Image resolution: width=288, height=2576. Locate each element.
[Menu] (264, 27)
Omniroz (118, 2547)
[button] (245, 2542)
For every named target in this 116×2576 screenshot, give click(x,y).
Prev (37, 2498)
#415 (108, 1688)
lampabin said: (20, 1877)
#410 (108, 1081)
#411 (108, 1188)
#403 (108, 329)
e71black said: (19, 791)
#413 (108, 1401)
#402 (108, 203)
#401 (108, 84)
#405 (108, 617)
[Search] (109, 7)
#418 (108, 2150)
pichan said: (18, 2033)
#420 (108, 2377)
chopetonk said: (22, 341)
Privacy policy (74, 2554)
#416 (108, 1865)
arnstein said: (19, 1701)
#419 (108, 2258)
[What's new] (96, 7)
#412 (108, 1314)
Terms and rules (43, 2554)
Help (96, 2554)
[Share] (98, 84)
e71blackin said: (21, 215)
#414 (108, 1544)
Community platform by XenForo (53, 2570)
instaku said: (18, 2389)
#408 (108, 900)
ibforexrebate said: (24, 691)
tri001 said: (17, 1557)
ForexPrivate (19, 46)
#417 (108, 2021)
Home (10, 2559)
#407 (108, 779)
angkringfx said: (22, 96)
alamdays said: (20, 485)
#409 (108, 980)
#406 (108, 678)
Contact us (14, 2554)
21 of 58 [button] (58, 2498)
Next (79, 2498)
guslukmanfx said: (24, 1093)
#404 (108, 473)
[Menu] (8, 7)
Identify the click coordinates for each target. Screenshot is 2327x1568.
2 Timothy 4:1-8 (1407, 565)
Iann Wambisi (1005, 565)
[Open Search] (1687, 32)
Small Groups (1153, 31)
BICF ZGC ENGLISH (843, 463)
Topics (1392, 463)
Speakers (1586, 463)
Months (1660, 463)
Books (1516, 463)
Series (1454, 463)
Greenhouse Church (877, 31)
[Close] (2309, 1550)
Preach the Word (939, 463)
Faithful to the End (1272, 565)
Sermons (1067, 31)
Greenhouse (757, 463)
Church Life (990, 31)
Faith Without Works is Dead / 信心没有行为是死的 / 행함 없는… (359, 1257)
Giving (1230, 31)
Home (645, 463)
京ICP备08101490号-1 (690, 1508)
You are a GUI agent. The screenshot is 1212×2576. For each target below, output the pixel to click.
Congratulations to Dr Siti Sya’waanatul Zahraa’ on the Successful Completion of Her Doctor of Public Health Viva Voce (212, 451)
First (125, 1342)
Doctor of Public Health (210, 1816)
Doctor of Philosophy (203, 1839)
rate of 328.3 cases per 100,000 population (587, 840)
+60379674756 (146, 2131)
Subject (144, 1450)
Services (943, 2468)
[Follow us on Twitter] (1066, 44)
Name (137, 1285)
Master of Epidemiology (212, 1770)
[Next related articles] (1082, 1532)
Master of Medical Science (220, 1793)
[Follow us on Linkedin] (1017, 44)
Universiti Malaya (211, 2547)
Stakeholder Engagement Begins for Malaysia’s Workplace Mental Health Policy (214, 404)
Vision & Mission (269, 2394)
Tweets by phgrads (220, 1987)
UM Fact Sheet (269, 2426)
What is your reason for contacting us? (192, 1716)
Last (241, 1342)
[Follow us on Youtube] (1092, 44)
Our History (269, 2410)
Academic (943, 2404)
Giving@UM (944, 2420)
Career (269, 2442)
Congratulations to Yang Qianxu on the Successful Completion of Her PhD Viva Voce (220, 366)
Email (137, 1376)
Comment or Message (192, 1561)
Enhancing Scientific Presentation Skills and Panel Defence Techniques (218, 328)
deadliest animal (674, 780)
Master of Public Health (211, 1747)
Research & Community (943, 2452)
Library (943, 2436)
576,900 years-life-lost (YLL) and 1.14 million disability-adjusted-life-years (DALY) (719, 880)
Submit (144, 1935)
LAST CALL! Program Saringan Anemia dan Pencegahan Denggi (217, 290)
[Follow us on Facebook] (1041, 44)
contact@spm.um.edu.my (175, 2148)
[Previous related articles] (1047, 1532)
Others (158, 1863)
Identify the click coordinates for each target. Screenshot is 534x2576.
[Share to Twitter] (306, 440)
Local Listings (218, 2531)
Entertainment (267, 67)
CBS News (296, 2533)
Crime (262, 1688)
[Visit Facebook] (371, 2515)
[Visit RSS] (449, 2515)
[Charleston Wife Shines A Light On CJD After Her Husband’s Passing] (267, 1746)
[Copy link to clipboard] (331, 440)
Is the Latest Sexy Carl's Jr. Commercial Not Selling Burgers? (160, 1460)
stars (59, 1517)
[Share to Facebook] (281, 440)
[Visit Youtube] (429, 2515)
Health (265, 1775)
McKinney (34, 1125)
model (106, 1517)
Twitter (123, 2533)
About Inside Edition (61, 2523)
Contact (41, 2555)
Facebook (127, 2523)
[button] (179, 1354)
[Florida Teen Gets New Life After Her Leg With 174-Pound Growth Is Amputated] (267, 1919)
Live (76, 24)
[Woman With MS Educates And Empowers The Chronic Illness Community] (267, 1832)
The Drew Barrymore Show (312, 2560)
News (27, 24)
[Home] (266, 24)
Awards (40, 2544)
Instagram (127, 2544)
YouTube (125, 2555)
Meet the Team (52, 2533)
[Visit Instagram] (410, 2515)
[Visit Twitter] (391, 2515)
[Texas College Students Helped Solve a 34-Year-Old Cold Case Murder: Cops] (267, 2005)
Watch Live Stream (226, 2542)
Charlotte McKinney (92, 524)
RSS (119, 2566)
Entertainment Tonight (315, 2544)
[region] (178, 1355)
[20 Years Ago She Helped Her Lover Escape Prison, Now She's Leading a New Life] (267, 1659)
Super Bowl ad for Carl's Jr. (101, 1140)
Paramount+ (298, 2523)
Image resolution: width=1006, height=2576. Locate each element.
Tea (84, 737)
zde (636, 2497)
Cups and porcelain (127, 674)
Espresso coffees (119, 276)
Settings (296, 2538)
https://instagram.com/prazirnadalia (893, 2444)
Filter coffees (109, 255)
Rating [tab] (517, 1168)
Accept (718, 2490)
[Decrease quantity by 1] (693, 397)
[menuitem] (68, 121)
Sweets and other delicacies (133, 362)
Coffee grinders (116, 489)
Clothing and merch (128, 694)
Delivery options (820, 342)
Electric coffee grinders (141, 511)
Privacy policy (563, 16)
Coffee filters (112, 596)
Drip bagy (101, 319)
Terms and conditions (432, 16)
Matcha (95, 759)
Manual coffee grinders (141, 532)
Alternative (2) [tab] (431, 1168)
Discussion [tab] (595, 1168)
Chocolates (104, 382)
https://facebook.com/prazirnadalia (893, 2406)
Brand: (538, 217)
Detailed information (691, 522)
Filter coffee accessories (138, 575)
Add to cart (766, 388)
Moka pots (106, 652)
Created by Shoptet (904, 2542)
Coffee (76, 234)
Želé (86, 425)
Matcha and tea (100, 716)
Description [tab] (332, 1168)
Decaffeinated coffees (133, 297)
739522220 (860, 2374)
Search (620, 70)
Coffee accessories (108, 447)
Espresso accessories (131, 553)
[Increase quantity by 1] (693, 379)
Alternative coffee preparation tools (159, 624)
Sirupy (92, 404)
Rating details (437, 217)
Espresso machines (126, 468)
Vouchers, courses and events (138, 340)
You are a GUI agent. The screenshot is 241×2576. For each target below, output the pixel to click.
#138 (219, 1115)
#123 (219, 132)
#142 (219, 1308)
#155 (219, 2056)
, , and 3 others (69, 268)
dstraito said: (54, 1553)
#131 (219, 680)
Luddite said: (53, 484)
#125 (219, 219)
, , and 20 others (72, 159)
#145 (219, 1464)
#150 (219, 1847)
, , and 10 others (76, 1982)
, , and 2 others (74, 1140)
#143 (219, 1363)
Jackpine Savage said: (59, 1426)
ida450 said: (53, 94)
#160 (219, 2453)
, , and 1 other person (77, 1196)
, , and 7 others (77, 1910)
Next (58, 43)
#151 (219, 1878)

**THE PROBLEM**
What is needed is each line of the entries that contains the word "Helped".

**ANSWER BOX**
[Texas College Students Helped Solve a 34-Year-Old Cold Case Murder: Cops] (267, 2005)
[20 Years Ago She Helped Her Lover Escape Prison, Now She's Leading a New Life] (267, 1659)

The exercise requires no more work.